## Selected extract
# Programming with Python

## Session 4

## Libraries & Modules

One of the great things about Python is the free availability of a _huge_ number of libraries (also sometimes called packages) that can be imported into your code and (re)used. 

Modules contain functions for use by other programs and are developed with the aim of solving some particular problem or providing particular, often domain-specific, capabilities. A library is a collection of modules, but the terms are often used interchangeably, especially since many libraries only consist of a single module (so don’t worry if you mix them). 

In order to import a library, it must be installed on your system.  

A large number of libraries are already available for import in the standard distribution of Python: this is known as the standard library. If you installed the Anaconda distribution of Python, you have even more libraries already installed - mostly aimed at data science.

Importing a library is easy:

- Import (keyword) + library name, for example: 
    - `import os    # contains functions for interacting with the operating system`
    - `import sys   # contains utilities to process command line arguments`

More at: https://pypi.python.org/pypi

Hint: Try to import libraries/modules (a smaller part of a larger library) _whenever you need to do anything specialised_. Don't take time rewriting something that someone else has already written for you!

In [None]:
import os

# Get current directory
cwd = os.getcwd()
print(cwd)

In [None]:
# Make new directory
os.mkdir('test_dir')

In [None]:
help(os) # manual page created from the module's docstrings

### Using loops to iterate through files in a directory

In [None]:
# define a function that lists all the files in the folder called data

import os

def read_each_filename(pathname):
    for files in os.listdir(pathname):
        print(files)

datapath = 'data' # name of path with multiple files
read_each_filename(datapath)

In [None]:
# define a function that reads and prints each line of each file in the folder called data


### Examples of importing basic modules.

#### Questions
- How can I read tabular data?

#### Objectives
- Import the Pandas library.
- Use Pandas to load a simple CSV data set.
- Get some basic information about a Pandas DataFrame.

`Pandas` cheat sheet: https://github.com/pandas-dev/pandas/blob/master/doc/cheatsheet/Pandas_Cheat_Sheet.pdf

In [None]:
import pandas

In [None]:
# Use Oceania data here

df = pandas.read_csv("data/gapminder_gdp_asia.csv") #put data from a file in the dataframe

# examples of working with a Pandas dataframe


#### Aside: Namespaces
Python uses namespaces a lot, to ensure appropriate separation of functions, attributes, methods etc between modules and objects. When you import an entire module, the functions and classes available within that module are loaded in under the modules namespace - `pandas` in the example above.

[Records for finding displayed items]
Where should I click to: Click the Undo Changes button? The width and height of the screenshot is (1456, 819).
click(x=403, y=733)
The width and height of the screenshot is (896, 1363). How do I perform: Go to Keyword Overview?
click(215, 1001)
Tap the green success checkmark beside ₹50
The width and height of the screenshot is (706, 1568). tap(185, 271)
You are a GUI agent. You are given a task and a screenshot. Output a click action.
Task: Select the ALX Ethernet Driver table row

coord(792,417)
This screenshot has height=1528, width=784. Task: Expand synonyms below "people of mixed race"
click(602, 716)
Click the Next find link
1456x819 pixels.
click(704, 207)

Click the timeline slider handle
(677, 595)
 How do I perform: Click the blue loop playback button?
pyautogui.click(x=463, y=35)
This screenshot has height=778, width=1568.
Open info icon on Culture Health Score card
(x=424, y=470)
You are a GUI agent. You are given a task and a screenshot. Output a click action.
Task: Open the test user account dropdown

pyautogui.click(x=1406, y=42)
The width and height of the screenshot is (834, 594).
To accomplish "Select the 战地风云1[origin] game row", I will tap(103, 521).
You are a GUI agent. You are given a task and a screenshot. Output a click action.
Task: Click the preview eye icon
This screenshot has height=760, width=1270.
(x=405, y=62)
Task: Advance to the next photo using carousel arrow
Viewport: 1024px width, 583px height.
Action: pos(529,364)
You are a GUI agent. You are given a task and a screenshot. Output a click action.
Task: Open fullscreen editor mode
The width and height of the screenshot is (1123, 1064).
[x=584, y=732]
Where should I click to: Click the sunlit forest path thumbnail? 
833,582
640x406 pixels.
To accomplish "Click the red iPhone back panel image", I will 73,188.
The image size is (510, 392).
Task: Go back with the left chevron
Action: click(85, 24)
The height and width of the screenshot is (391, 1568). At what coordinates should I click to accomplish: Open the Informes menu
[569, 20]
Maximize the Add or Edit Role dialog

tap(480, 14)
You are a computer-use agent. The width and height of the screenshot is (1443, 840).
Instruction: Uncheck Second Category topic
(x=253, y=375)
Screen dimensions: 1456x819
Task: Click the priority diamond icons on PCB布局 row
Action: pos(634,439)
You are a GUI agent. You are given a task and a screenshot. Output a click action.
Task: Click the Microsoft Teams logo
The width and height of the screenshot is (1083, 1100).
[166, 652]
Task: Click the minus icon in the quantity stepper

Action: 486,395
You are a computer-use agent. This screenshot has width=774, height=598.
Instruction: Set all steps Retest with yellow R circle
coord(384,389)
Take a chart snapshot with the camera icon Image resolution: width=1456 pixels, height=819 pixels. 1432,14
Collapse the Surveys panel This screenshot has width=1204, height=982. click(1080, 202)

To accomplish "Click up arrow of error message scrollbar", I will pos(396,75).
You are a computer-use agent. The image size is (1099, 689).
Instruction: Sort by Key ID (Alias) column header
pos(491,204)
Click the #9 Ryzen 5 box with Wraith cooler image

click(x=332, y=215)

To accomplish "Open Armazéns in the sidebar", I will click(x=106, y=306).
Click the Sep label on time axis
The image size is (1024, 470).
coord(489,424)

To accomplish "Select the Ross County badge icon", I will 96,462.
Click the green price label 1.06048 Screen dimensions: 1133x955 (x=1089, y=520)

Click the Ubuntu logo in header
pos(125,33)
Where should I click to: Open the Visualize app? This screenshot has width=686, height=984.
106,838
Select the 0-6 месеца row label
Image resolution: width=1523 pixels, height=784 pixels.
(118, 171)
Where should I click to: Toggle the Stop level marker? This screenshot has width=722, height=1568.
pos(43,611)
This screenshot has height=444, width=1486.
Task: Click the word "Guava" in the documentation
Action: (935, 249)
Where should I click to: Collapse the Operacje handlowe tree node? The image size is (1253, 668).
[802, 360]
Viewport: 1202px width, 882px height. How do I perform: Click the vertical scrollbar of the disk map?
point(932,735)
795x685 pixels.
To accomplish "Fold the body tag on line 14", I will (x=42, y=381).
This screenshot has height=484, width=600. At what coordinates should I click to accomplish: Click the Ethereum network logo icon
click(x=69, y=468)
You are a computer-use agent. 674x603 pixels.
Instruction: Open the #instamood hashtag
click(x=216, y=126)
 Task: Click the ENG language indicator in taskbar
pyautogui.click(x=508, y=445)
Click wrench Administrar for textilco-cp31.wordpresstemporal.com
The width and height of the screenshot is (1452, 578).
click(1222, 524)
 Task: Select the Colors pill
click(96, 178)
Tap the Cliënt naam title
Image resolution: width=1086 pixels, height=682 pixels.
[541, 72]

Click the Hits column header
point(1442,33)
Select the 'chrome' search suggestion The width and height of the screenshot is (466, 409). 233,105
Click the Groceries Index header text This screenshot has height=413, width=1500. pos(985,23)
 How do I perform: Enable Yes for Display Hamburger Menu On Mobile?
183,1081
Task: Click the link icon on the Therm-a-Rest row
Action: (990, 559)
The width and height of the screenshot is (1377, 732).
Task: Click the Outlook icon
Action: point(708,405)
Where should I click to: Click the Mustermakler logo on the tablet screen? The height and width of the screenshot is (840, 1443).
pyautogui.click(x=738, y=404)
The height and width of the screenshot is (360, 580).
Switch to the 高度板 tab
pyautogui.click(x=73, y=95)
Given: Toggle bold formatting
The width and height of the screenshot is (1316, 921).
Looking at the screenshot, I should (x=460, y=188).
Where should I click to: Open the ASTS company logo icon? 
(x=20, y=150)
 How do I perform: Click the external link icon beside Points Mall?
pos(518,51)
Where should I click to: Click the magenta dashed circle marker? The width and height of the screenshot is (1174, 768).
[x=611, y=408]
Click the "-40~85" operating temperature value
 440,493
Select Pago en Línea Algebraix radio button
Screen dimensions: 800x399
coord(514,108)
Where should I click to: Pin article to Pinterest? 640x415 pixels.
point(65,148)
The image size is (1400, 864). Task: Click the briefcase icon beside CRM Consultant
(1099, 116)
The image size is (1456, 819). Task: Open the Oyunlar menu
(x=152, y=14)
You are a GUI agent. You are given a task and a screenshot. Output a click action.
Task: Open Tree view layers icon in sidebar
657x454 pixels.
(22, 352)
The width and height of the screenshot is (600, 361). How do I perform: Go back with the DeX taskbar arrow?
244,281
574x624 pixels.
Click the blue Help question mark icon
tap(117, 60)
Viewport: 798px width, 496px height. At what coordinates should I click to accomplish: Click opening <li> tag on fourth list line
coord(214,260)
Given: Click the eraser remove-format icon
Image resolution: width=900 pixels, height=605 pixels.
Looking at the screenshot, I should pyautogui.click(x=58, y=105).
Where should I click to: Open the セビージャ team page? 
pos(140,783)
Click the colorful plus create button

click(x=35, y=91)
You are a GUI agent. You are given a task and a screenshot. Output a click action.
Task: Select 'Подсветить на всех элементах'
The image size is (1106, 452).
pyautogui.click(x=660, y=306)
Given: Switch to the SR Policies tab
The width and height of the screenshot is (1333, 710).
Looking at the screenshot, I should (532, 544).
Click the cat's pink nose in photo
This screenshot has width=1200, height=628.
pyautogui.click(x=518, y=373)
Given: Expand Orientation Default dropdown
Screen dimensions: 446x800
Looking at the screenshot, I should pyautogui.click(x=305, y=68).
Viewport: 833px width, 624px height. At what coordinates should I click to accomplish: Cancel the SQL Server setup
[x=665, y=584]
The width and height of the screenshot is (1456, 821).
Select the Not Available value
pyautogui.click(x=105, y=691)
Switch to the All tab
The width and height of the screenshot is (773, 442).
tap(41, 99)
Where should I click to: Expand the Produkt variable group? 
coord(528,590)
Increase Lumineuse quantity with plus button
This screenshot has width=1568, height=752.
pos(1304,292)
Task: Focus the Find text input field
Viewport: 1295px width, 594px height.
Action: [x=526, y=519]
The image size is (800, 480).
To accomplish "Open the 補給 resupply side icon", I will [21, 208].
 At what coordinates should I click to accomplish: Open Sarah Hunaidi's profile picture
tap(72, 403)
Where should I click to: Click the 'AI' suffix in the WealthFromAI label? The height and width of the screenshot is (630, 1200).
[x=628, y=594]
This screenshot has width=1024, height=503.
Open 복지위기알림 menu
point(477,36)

## Exercise requirements
1 - In the Python libraries lesson above, reproduce word for word the passage that starts at the words "### Examples of" and stops after "a Pandas DataFrame.".
2 - In the Python libraries lesson, what name is given to the large set of libraries that come with the standard distribution of Python?

## Results in order
1 -
### Examples of importing basic modules.

#### Questions
- How can I read tabular data?

#### Objectives
- Import the Pandas library.
- Use Pandas to load a simple CSV data set.
- Get some basic information about a Pandas DataFrame.

2 - The standard library.